A empresa que fabrica os chocolates se defendeu em juízo alegando que a causa não poderia prosseguir ante a necessidade de se produzir prova pericial, o que não condiz com os procedimentos adotados em sede de juizados especiais. Argumentou também, juntando ao processo fotos e demais documentos, que a contaminação dentro de sua fábrica seria impossível devido ao rigoroso processo de qualidade que seus produtos passam antes de ir a mercado. Alegou ainda que a consumidora não teria conseguido provar que a contaminação teria ocorrido na sede da fábrica e que, portanto, não existiria razão de indenizar, sendo que o inseto que ali estava certamente seria culpa da má manipulação de terceiros, como distribuidores e comerciantes, senão da própria consumidora.

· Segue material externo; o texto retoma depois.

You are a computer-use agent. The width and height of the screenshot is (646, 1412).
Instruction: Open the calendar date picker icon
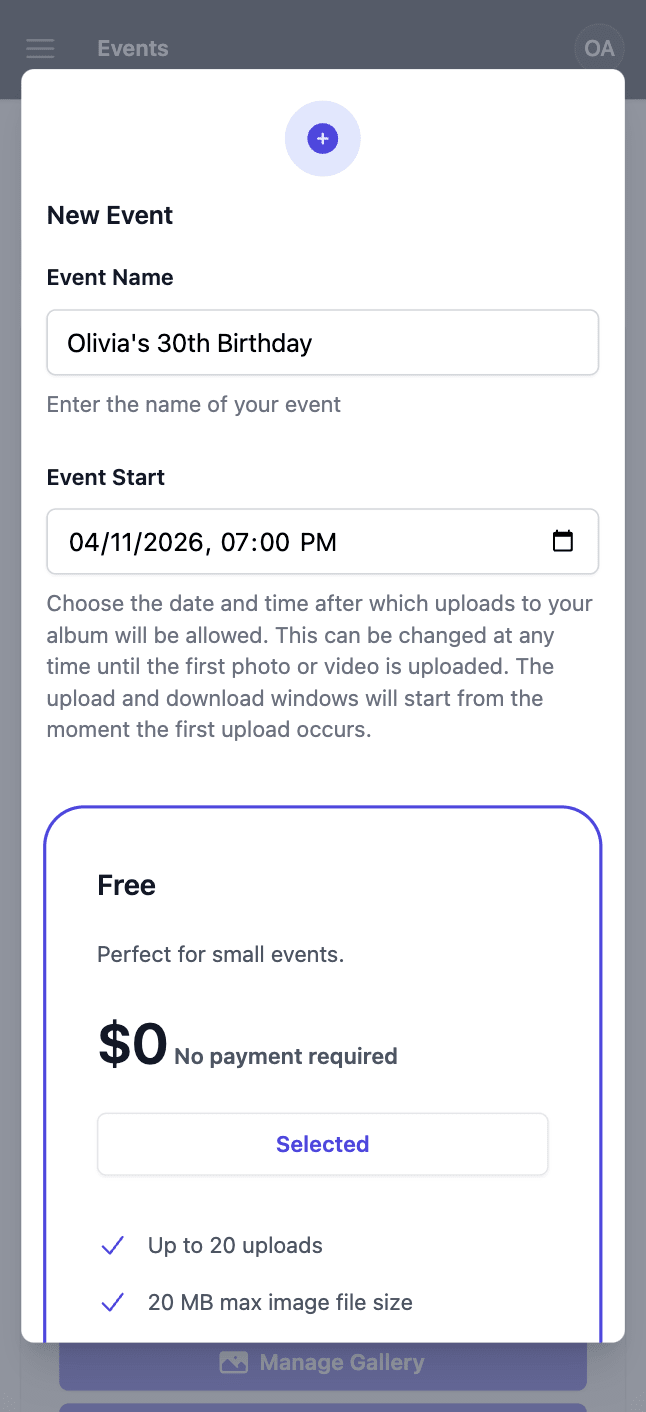pyautogui.click(x=563, y=541)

Por sua vez, o juiz Wagner Cavalieri não aceitou os argumentos de defesa da fabricante de chocolates, não vislumbrando a necessidade nem a possibilidade de se produzir prova pericial e ainda considerou como robustas as provas trazidas nos autos por R.S., tanto as documentais como o laudo do Instituto de Criminalística, as fotos, o boletim de ocorrência, quanto as testemunhais, em que afirmaram que foi mesmo a autora que tinha comprado o produto e que este estava, no momento do incidente, com a sua embalagem intacta e sem indícios de violação.
Frisou o magistrado também, que, por si só, o fato de se encontrar uma larva contaminando um produto alimentício já feriu a confiança e atentou contra a saúde e segurança da autora, surgindo assim o dever indenizatório por parte da ré. Acrescentou ainda que, em razão da inversão do ônus da prova que foi imposta à empresa, esta não cuidou de provar a culpa exclusiva de terceiro envolvido na cadeia de distribuição do chocolate, ou mesmo da consumidora, o que poderia eximi-la de responsabilidade pelo evento.
Teceu acerca de problemas como o caso dos autos, que, diante da falta de atenção dada aos consumidores de uma maneira geral, da falta de cuidado dos fornecedores de produtos e serviços no trato da prevenção e reparação rápidas a lesões como essa, alinhados à motivação diante de indenizações irrisórias que têm sido aplicadas frente ao grande poderio econômico desses fornecedores, tem propiciado uma grande procura ao Judiciário, o que já tem se caracterizado no país como uma questão de cultura que precisa ser mudada, aplicando-se punições mais duras com valores que realmente cumpram o caráter pedagógico das indenizações em relações de consumo.
Ao fixar o valor de R$ 7.600, o magistrado condenou a empresa responsável pela produção do chocolate a indenizar a autora por danos morais, destacando, na linha contrária do que se tem propagado em nossa sociedade pelos fornecedores de produtos e serviços, que o Poder Judiciário não tem o ideal de fomentar a então denominada por eles de “indústria das indenizações”, mas sim de buscar extinguir na atual realidade duas outras indústrias; a “da falta de respeito pelo consumidor” e a da “má prestação de serviços”, sendo que aquela só tem existido em razão da pré-existência dessas duas últimas.
Essa é uma decisão de primeira instância e contra ela ainda cabe recurso a uma das turmas recursais dos juizados especiais.